Even so, the news stayed with me. Shukla was, after all, so tragically young, at just 40. Little did I know that the news would tail me in an altogether different way after I’d landed. For my time in Kochi, I had hired the services of an autorickshaw driver that my father implicitly trusted.
The man was unfailingly honest, dependable and softspoken. As he ferried me about, he invariably talked about how good things were “in the old days”. On one such ride, we started to discuss films.
I thought I could see the man’s demeanour change. Agitation gave way to incoherence, until he started to curse the film industry, investigating agencies and the political establishment.

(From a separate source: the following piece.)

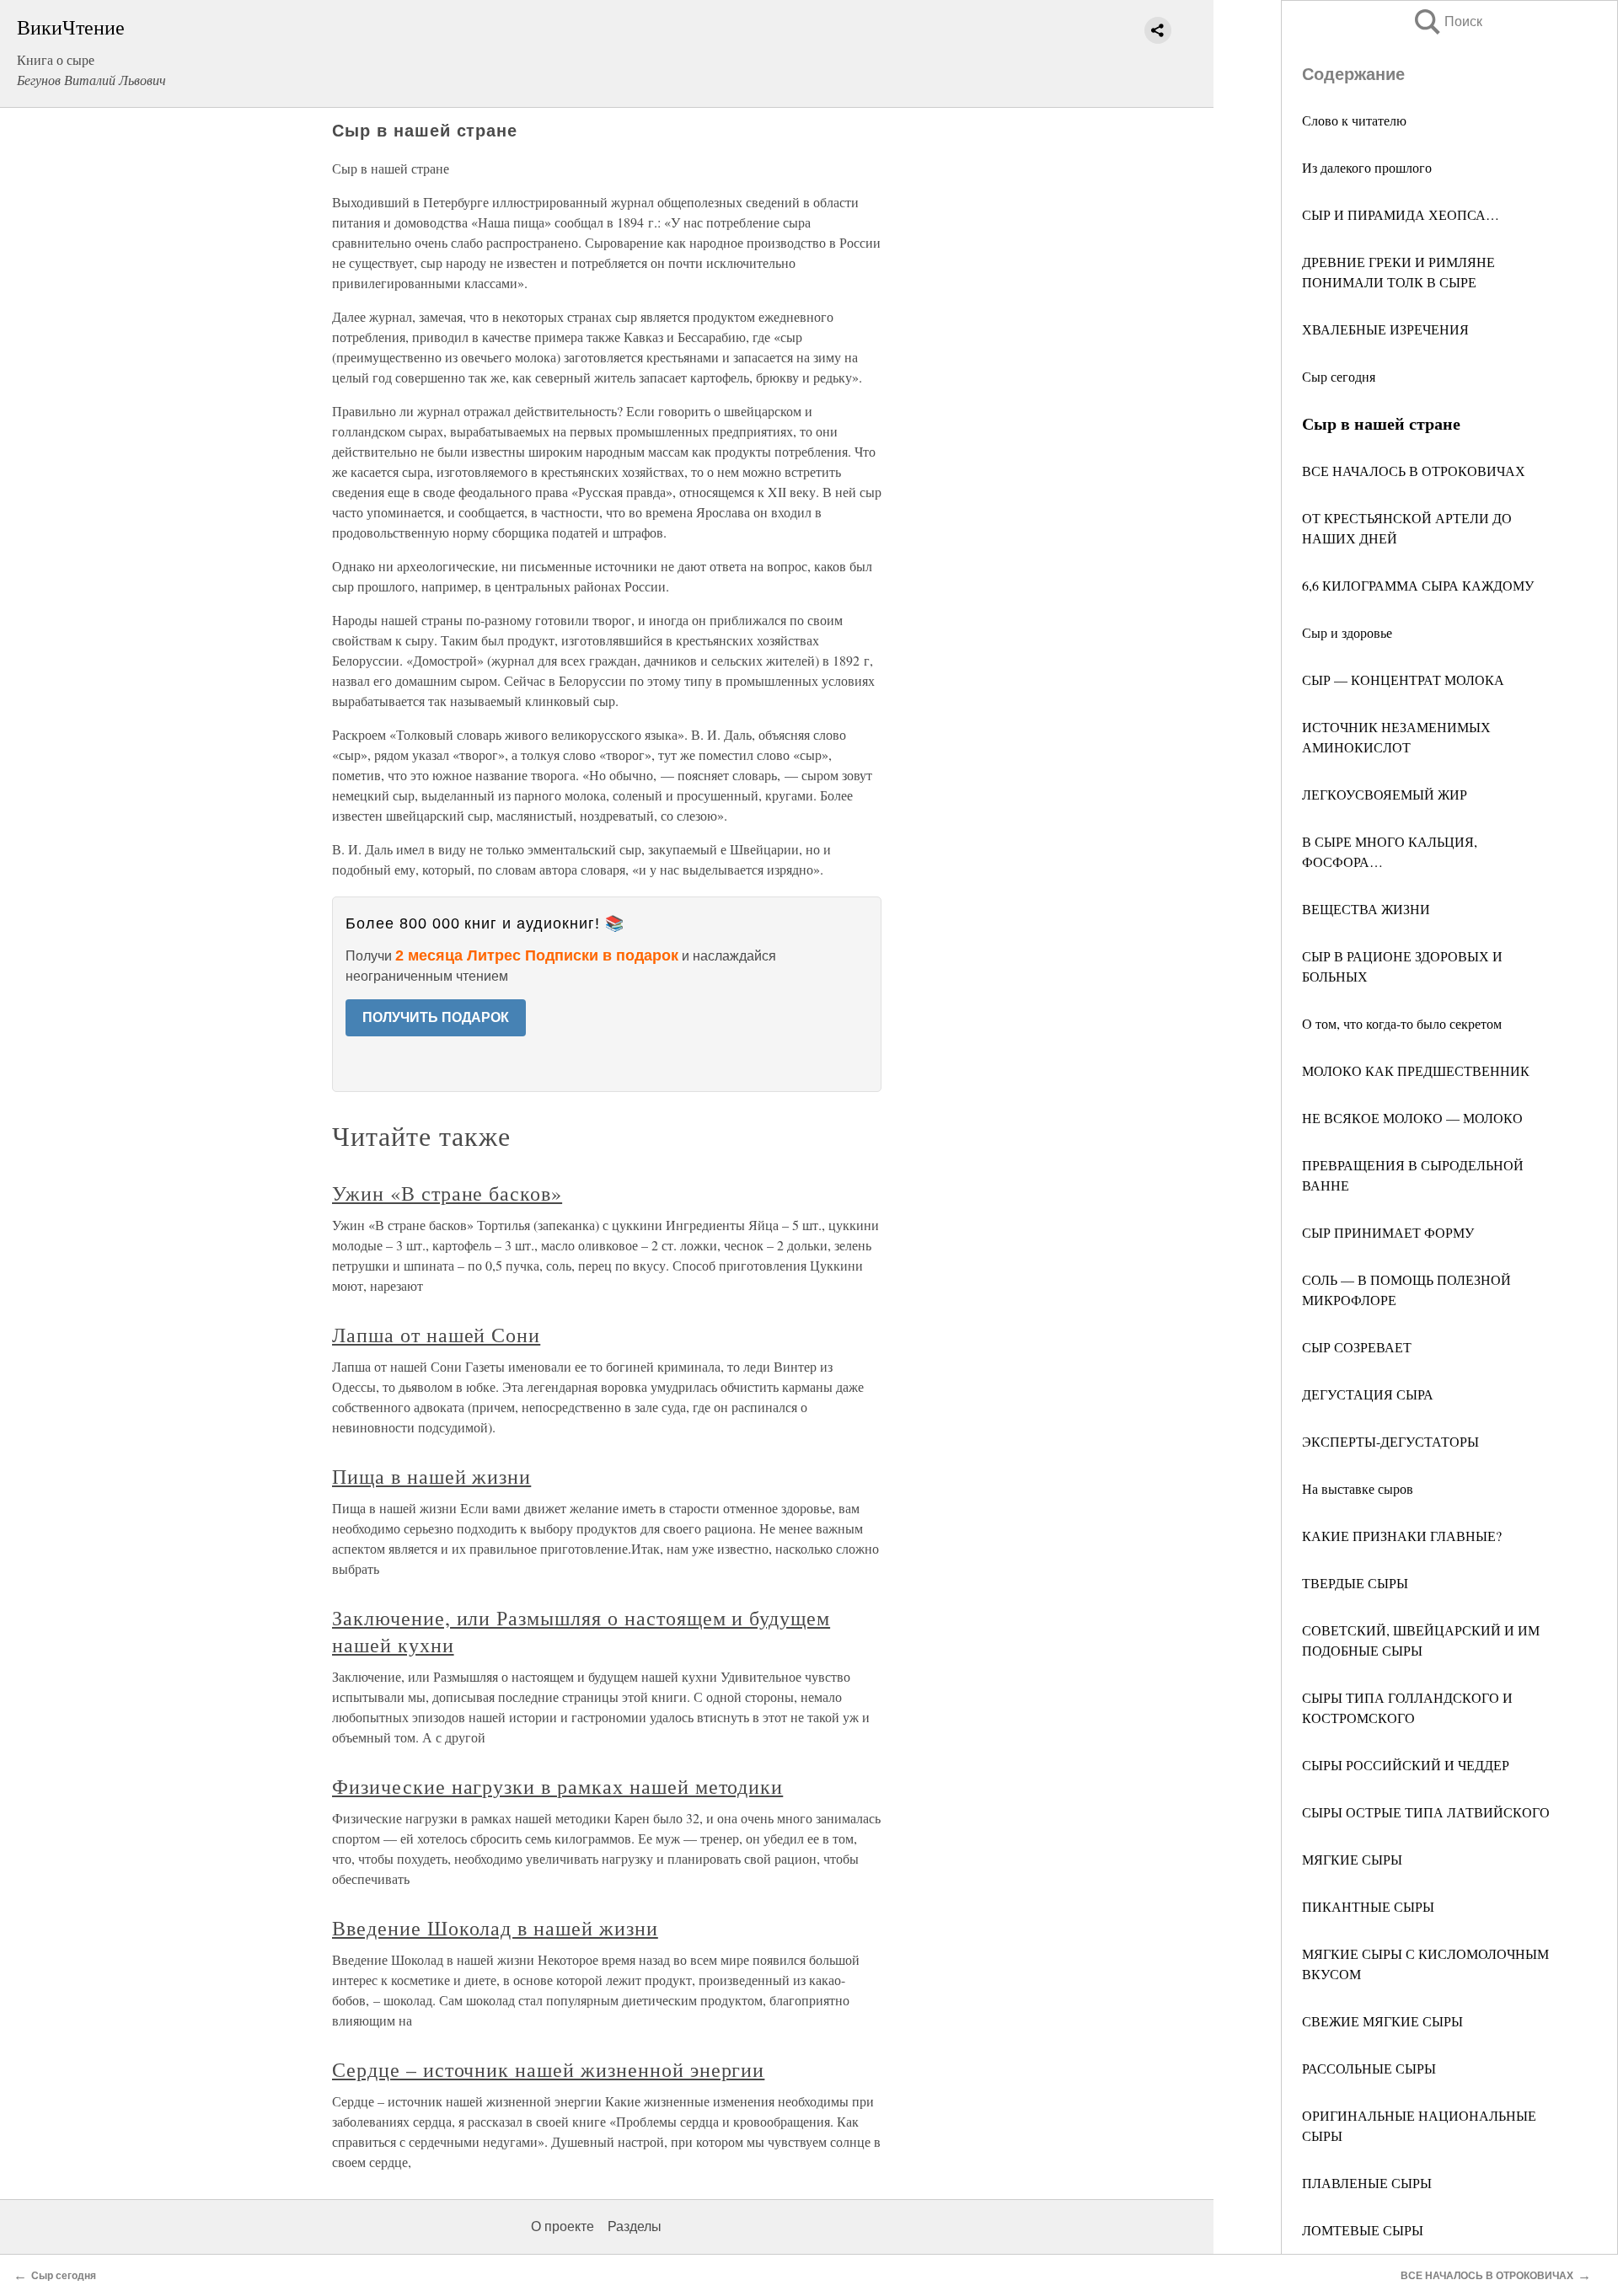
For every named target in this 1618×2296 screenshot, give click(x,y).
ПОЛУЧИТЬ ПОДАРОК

He started to shout.
“Why did they have to kill Sidharth?” “Who?” I asked, totally lost.
“The same people who killed
Sushant Singh Rajput.”
I ought to have guessed. This man believed Sidharth Shukla was murdered. The insane claims of foul play that followed the tragic death of Rajput in June 2020, despite all evidence to the contrary, had now carried over to this young man’s sad demise, and this kindly driver had bought into them.
In Malayalam, he told me “some large production houses and established actors” were responsible, acting out of insecurity over Rajput’s rise and Shukla’s imminent rise to the top. Where was he getting his information, I asked. Whatsapp, he said, as if that ought to conclude the argument.
Among the millions of people confused by the proliferation of sources now pinging at them via their smartphones, Whatsapp has come to represent a trusted aggregator / truth-teller. Even though it is nothing of the sort. If something makes it to the viral forwards, it is assumed to be at least some version of a truth. And that’s enough; it’s neater and simpler than having to assess and analyse information for oneself.
Claims thus adhered to include the idea that Covid-19 is part of a Chinese bioweapons programme; and that the vaccines are designed to make people impotent. That certain Indian megastars have roots in Afghanistan and can therefore call upon the Taliban to execute anyone. That governments and investigative agencies know all this and are complicit in keeping it under wraps.
Once that commitment has been made to the University of Whatsapp, you’d have to admit you were a fool on several levels, in order to rescind it. And so most people never do. Attempting to counter the theories with logic is, in my experience, totally futile.
As to the question of what kinds of people would buy into such theories, the truth is it could be anyone: schooled or unschooled, literate or not, savvy, thinking, sensitive, kind. The more interesting question is why, and there is much literature on that.
Our brains are wired to seek an answer to any big question that impacts us. Psychologists call this the Proportionality Bias. Add to this the Confirmation Bias, which means that most people will incline towards answers that support an existing belief system. When inexplicable things happen, in the absence of credible data, the combination of these biases can lead the most sensible people to set credulity aside and buy into the narrative that suits them best.
Believing that stars can order violent fundamentalists to murder their rivals while the authorities stand idly by infuses sudden, tragic deaths with cause and effect. There is no random threat of illness or loss lurking unseen around a corner; you’re fine as long as you don’t cross the wrong superstar or annoy the Chinese.
In a world being savaged simultaneously by a pandemic, climate crisis and economic meltdowns, most people are unsure of what their future, their children’s future, will look like. In such a time, the conspiracy theories don’t just help explain a tragedy, they also distract from other tragedies.
It’s human nature, born of fear, and so perhaps ought not to be judged too harshly. What can be judged are primetime narratives that seek to turn the deaths of two young men into fodder for ratings. There’s never an excuse for that.